A morte de um grande escritor, como a de qualquer pessoa muito conhecida, enche a imprensa de maledicências e benedicências. Sempre tem alguém que aproveita o silêncio definitivo do outro para chamá-lo de imbecil ou de santo. Eduardo Galeano foi um grande escritor que, por ser de esquerda, jamais será lido pela metade da humanidade cuja religião política lhe assevera que o esquerdismo é tão contagioso quando o homossexualismo ou o alcoolismo: basta chegar perto daquilo e o “caba” já está contaminado pro resto da vida.

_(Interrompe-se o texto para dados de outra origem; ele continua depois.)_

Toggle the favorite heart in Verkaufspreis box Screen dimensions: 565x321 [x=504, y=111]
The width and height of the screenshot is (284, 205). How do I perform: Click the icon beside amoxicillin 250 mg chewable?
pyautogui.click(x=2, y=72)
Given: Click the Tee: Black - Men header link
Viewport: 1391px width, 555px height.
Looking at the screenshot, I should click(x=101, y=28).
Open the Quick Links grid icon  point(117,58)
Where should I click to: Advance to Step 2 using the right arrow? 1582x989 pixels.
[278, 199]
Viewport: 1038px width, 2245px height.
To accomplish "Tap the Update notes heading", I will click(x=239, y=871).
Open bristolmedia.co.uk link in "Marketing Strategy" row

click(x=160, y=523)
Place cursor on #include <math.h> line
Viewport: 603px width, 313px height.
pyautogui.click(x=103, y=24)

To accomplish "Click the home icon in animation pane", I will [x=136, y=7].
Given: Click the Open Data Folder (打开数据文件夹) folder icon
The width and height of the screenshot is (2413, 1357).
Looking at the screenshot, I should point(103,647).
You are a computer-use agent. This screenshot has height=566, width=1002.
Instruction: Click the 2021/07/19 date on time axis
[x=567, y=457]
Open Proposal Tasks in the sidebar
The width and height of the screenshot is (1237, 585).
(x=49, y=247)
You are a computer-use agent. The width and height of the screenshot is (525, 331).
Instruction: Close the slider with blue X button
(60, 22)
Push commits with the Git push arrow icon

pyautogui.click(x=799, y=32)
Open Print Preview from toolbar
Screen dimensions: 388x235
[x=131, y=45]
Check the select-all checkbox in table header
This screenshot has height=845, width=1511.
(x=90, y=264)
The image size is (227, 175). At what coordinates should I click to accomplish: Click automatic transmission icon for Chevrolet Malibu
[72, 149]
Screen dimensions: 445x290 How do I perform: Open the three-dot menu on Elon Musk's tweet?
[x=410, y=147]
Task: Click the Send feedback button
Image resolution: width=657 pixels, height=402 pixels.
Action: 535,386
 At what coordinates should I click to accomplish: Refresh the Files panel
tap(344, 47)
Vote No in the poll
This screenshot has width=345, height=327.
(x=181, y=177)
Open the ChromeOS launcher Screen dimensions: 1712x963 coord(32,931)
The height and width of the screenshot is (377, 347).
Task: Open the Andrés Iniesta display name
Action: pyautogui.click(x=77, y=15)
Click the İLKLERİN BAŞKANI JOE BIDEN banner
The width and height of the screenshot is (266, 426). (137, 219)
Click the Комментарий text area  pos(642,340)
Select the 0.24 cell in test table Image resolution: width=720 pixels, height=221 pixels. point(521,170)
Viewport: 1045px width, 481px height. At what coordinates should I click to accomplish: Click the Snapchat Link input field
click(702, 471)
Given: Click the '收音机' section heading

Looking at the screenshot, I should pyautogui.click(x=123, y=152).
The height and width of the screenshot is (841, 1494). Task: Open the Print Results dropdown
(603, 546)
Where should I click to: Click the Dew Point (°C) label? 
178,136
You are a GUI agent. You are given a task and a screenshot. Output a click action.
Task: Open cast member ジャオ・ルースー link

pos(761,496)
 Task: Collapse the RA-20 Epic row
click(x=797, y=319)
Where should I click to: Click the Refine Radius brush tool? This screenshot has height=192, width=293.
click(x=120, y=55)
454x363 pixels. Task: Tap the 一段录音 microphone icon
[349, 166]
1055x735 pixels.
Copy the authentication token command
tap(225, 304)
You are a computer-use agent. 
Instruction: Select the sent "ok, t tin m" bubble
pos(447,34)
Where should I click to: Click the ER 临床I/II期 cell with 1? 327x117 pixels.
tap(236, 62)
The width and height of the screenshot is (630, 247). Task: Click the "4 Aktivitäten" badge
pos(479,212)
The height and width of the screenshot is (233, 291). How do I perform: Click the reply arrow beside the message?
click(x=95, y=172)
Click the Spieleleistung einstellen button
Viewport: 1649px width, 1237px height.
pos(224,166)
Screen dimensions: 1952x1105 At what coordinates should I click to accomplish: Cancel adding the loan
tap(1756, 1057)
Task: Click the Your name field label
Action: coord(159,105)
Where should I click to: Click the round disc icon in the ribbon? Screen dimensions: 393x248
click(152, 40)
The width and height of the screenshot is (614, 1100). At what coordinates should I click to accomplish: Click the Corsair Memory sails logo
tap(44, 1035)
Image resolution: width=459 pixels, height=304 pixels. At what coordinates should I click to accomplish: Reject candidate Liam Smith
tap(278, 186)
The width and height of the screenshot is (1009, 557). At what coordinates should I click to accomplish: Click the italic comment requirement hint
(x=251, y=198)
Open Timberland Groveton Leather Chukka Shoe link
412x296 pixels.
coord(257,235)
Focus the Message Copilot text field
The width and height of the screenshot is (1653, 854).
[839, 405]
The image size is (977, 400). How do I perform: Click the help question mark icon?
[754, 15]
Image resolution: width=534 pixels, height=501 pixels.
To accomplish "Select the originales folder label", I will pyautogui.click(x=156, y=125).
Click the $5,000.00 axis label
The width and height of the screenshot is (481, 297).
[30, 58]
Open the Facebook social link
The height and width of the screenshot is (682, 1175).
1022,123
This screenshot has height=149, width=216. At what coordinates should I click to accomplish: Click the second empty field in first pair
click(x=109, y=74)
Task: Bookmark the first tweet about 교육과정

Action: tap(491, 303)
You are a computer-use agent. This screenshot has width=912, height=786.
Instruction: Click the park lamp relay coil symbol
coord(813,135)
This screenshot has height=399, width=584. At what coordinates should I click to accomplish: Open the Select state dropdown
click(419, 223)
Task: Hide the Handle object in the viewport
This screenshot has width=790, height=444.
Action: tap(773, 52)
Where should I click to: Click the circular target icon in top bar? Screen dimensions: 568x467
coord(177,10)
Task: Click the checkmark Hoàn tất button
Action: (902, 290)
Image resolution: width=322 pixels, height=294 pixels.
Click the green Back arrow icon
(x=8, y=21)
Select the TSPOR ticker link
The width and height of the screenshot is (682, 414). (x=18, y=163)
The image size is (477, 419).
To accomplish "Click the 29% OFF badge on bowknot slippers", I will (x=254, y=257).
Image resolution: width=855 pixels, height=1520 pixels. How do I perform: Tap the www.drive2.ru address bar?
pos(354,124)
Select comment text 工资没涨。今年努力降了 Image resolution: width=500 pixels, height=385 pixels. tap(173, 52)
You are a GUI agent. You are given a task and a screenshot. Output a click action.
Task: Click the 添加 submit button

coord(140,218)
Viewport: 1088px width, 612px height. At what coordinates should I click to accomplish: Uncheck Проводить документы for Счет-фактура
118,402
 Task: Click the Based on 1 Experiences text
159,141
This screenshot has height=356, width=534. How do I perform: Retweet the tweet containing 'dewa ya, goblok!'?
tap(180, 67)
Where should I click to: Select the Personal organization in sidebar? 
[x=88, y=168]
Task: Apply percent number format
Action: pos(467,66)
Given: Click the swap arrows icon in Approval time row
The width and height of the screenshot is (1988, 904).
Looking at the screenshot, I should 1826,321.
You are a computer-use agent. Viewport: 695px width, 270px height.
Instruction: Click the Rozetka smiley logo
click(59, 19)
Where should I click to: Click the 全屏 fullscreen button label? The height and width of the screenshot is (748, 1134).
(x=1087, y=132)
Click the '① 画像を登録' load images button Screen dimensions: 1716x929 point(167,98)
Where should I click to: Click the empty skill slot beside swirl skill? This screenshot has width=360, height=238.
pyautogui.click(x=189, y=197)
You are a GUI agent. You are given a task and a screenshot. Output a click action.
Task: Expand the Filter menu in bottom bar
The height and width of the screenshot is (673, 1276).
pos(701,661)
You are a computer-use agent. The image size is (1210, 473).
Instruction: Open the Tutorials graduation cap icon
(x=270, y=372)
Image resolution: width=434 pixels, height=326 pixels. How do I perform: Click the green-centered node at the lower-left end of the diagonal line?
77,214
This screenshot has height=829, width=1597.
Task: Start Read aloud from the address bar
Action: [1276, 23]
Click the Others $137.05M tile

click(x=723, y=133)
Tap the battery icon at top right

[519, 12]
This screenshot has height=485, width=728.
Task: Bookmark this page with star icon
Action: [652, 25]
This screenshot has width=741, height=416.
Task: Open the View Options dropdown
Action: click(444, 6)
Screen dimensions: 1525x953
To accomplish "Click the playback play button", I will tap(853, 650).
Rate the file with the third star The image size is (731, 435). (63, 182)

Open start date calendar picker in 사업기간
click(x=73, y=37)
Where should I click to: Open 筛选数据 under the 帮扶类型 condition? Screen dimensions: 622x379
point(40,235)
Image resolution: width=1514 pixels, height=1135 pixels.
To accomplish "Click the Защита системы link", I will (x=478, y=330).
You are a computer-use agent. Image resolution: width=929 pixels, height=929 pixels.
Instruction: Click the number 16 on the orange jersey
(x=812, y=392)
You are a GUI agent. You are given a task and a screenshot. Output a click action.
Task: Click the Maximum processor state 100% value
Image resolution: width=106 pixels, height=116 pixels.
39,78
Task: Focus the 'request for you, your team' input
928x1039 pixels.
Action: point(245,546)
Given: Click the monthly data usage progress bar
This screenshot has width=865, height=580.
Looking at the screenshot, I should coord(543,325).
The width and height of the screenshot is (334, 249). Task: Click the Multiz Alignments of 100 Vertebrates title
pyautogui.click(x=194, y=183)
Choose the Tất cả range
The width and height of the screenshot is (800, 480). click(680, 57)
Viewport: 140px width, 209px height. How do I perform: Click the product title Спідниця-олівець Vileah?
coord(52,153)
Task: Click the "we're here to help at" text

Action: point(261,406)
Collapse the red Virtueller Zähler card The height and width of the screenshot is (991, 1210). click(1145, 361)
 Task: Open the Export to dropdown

Alguns obituários destacam o fato de que Galeano teria “renegado” seu livro mais famoso, As Veias Abertas da América Latina (1971), talvez a maior denúncia da exploração do nosso continente pelos variados colonialismos. Galeano publicou esse livro extraordinário aos 31 anos, embebido daquele entusiasmo salvacionista que nos ajuda a enfrentar as desilusões da juventude. Queixou-se, depois de velho, da prosa tediosa, dos seus poucos conhecimentos de economia política na época. Seu livro cede com frequência ao “melodrama da vitimização”, recurso retórico que a esquerda usa há um milhão de anos. Mas não importa. É o calidoscópio dos milhares de fatos surreais e cruéis que torna o livro um monumento de quase-ficção, como Os Sertões ou Casa Grande & Senzala.
Talvez pela consciência dos seus excessos de entusiasmo, Galeano nunca parou de evoluir. Textos como Vagamundo (1973) e A Canção de Nossa Gente (1975), que li na mesma época, são literariamente brilhantes, muito superiores às Veias Abertas, enquanto que o massacre político, econômico e cultural do continente foi retomado, com mais maturidade, na enorme pesquisa histórica que resultou na trilogia Memória do Fogo (Os nascimentos, 1982; Os rostos e as máscaras, 1984; O século do vento, 1986).